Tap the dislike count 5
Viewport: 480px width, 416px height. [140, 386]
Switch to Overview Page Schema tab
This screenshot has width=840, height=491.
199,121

### Work to complete
This exercise requires all the entries to be written out again exactly.

### Output for this exercise
Tap the dislike count 5
Viewport: 480px width, 416px height. [140, 386]
Switch to Overview Page Schema tab
This screenshot has width=840, height=491.
199,121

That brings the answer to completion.